(Entries taken from a collection)

#####

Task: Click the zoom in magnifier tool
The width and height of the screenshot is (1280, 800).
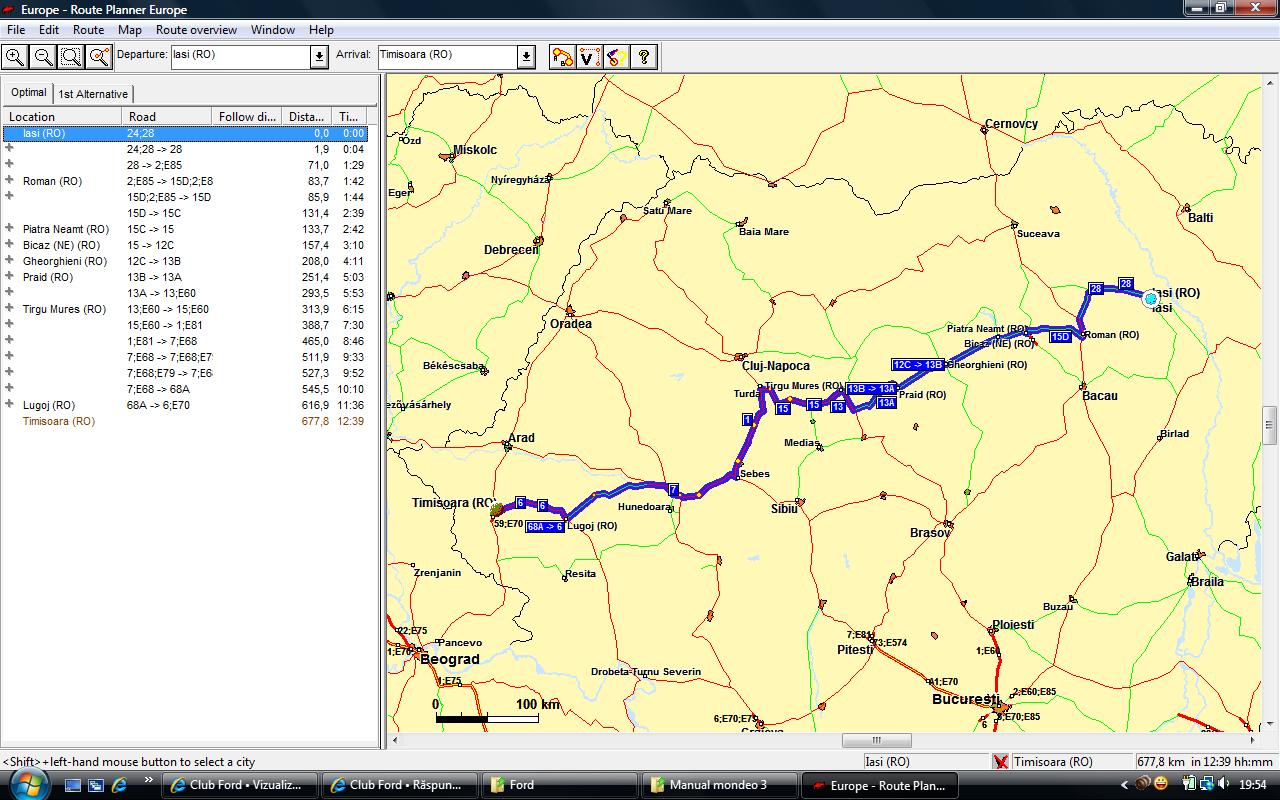Action: [x=15, y=57]
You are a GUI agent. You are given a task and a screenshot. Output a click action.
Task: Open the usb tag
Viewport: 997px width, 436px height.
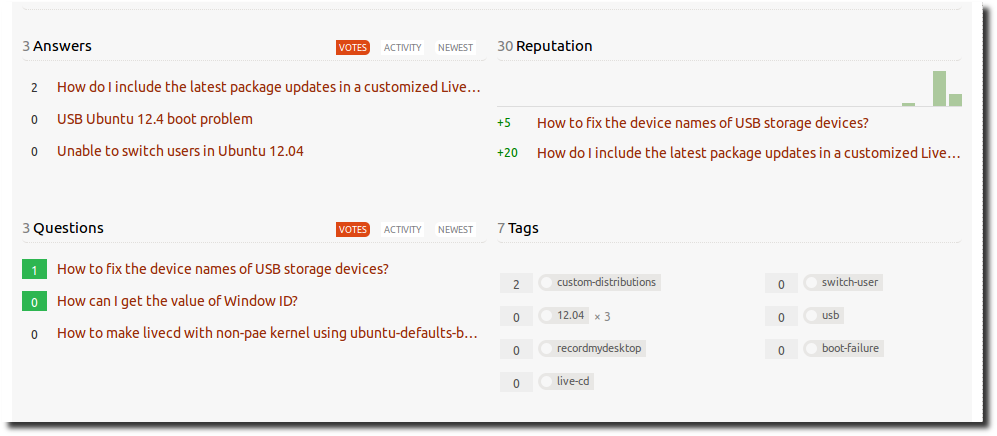829,316
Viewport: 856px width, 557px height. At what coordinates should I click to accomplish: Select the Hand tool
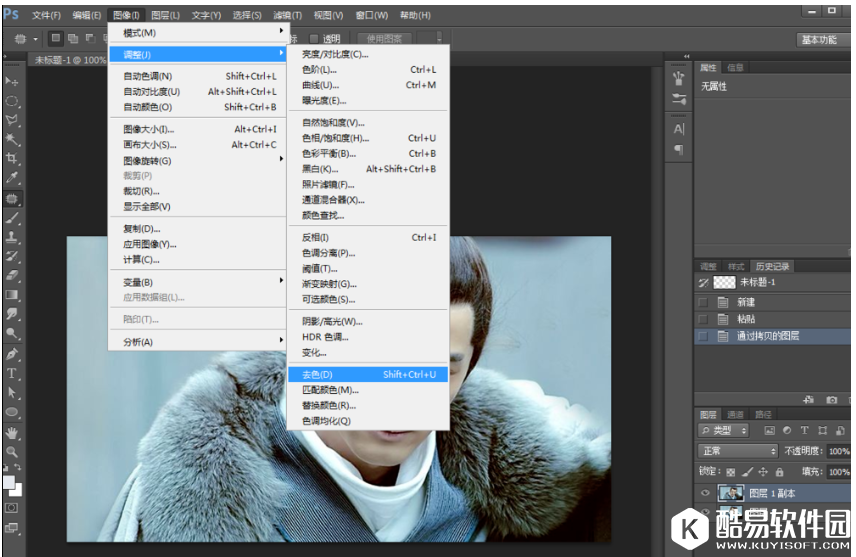pyautogui.click(x=12, y=432)
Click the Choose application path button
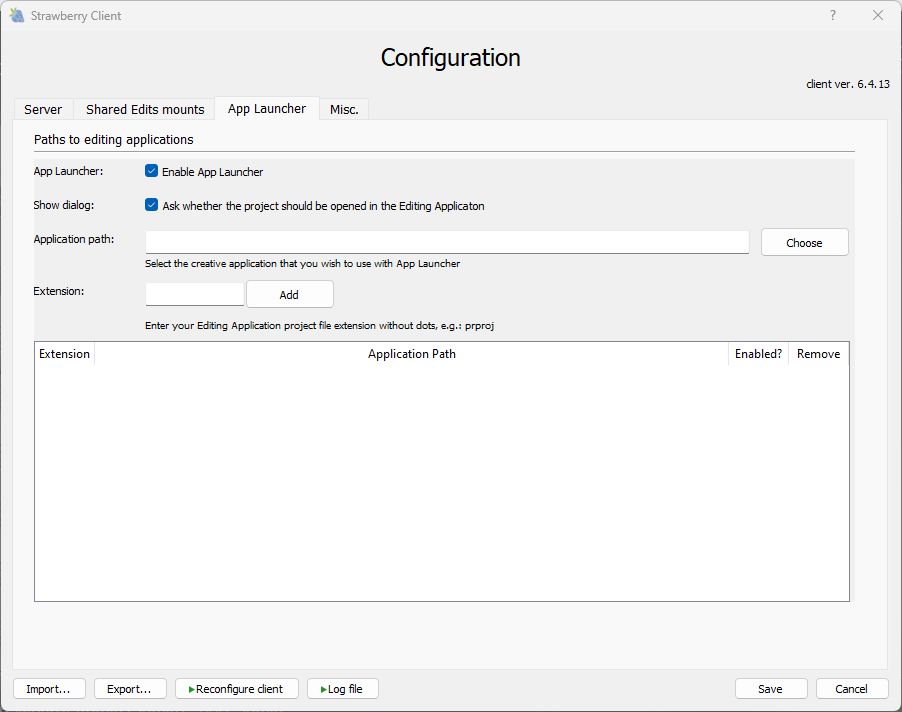This screenshot has height=712, width=902. click(x=804, y=243)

#####

▶ Exercise prompt:
Begin with the line that contains "Viewport: 997px width, 436px height." and repeat every line through the end of the data, exactly and only those lines, leaving out the pictures.

▶ Exercise output:
Viewport: 997px width, 436px height.
829,316
Viewport: 856px width, 557px height. At what coordinates should I click to accomplish: Select the Hand tool
pyautogui.click(x=12, y=432)
Click the Choose application path button
This screenshot has height=712, width=902. click(x=804, y=243)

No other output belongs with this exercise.